I'm trying to write a MapReduce program for computing Trigrams using the mrjob framework in Python. So far, this is what I have:
from mrjob.job import MRJob
class MRTrigram(MRJob):
def mapper(self, _, line):
w = line.split()
for idx,word in enumerate(w):
if idx < len(w) - 2:
# Generate a trigram using the current word and next 2 words
trigram = w[idx] + " " + w[idx + 1] + " " + w[idx + 2]
yield trigram, 1
def reducer(self, key, values):
yield sum(values), key
# ignore this part - its just standard bolierplate for mrjob!

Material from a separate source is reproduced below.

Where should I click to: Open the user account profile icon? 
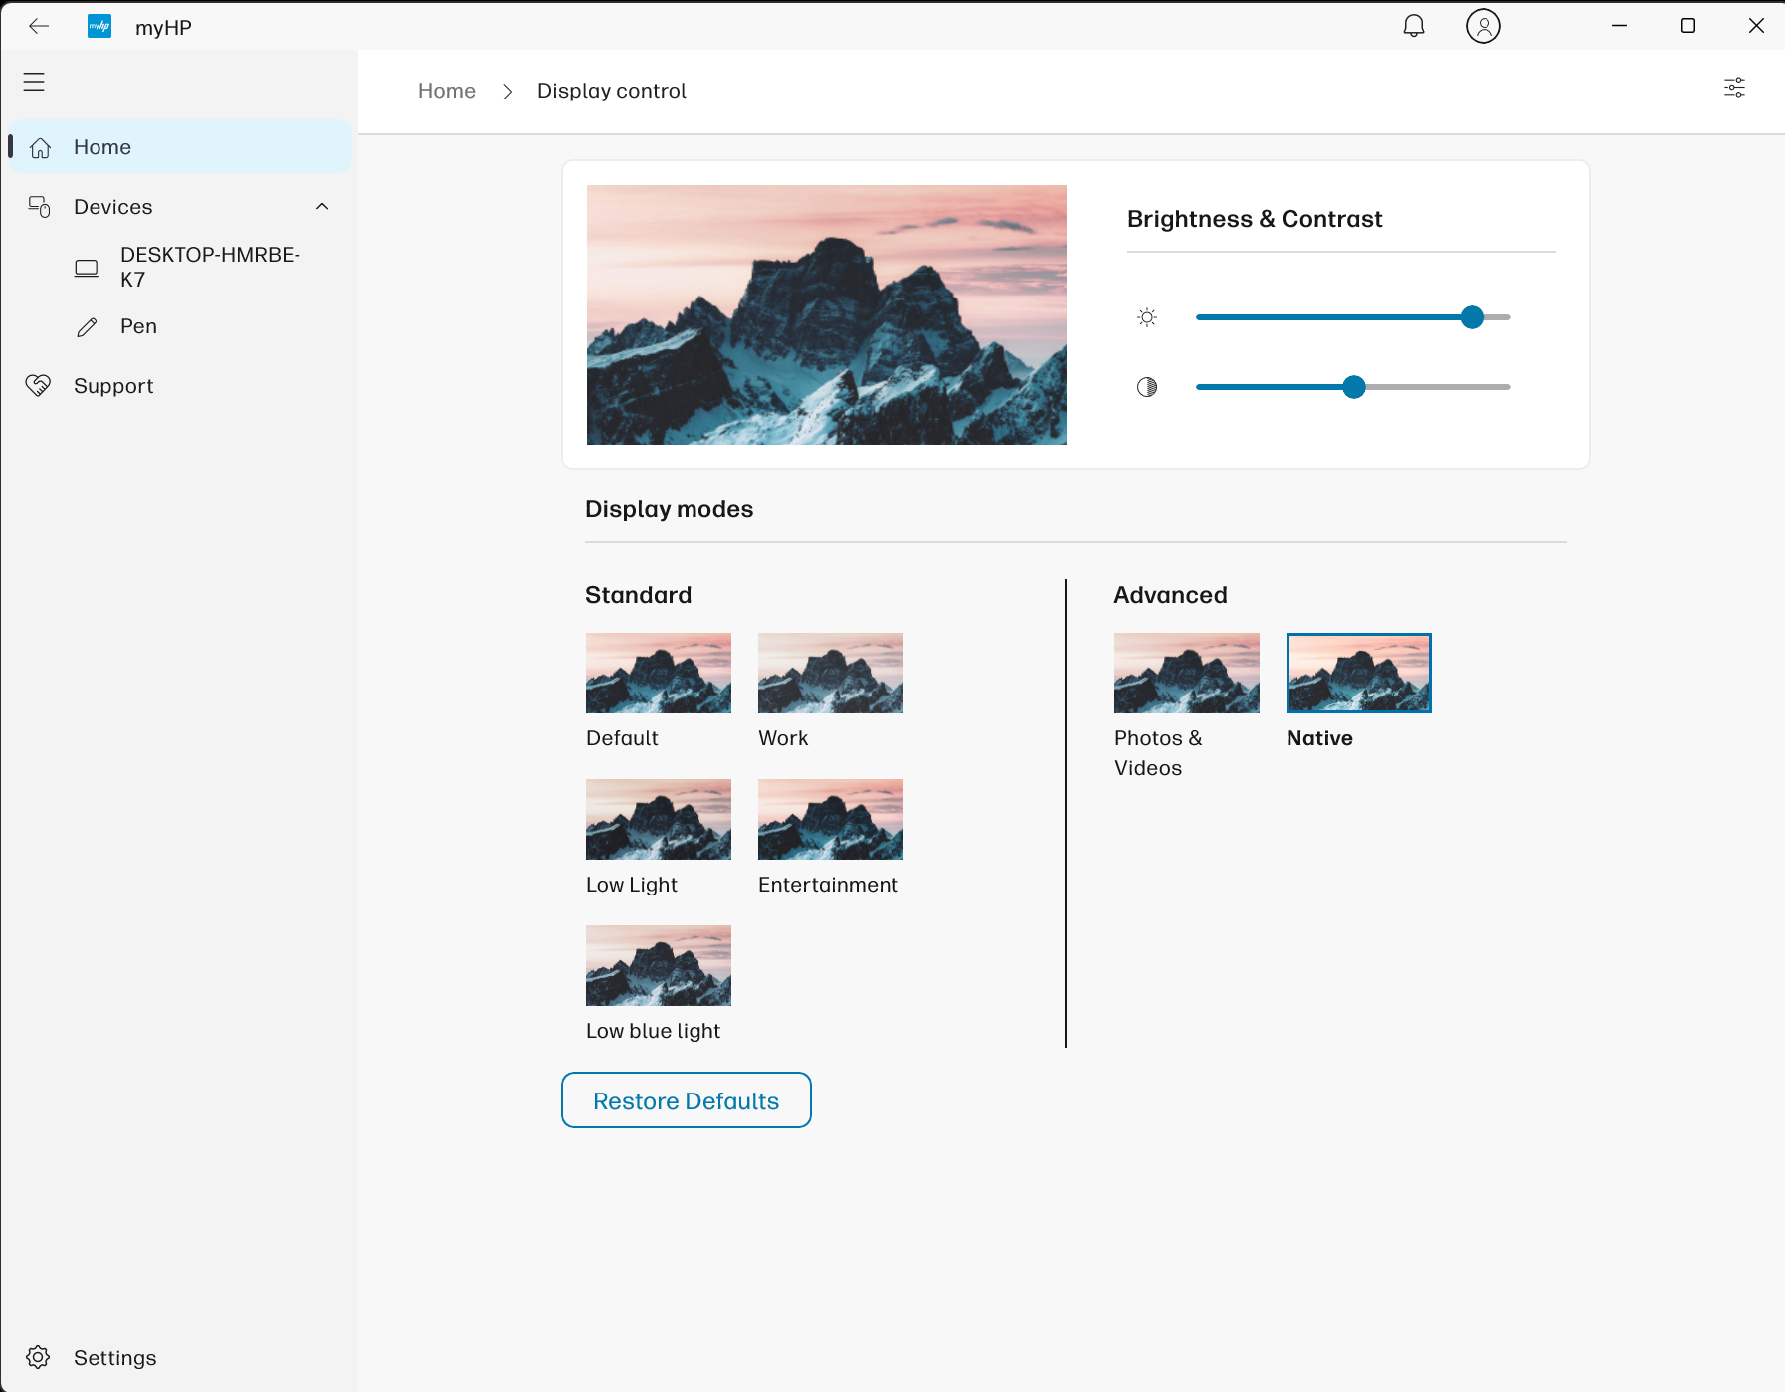1483,26
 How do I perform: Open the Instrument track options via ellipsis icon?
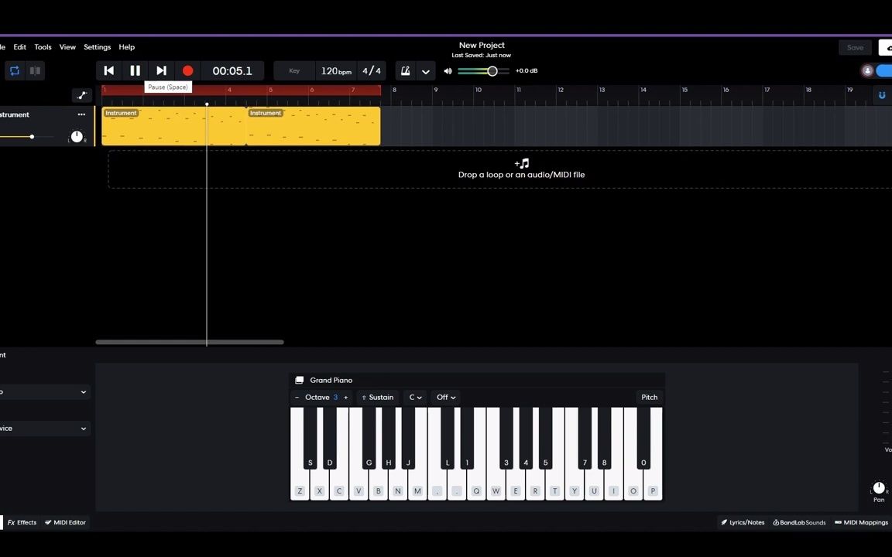(x=81, y=114)
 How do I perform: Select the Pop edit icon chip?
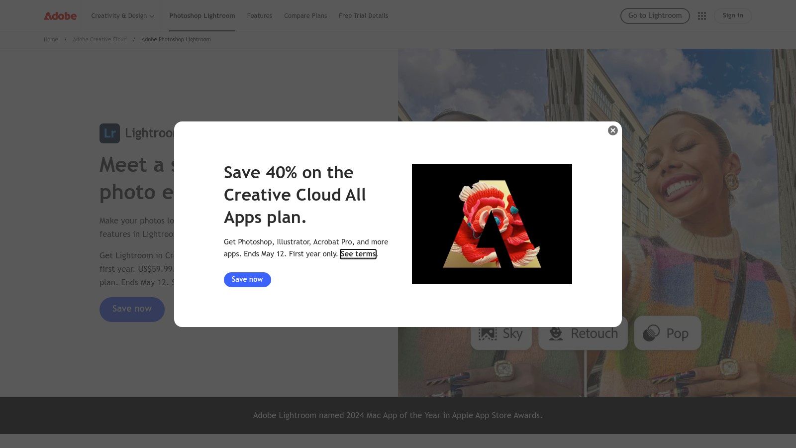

if __name__ == '__main__':
MRTrigram.run()
As it can be seen, I've not handled the case where a trigram is split across lines (say, "it was" at the end of line 3, "the best of times" at beginning of line 4 - but my code would not capture the trigram "it was the" in this case!).
How do I go about preserving states across multiple map calls, ensuring that no matter however the mappers are assigned jobs by the underlying runtime, only trigrams across consecutive lines are counted? I thought of storing the last 2 words of each line in a persistent data structure inside the MRTrigram class, but then I realized I could not guarantee if I was comparing words across lines i and i+1 (and not lines i, j, where j can be line anywhere in the document!).
Any ideas to set me on the right track?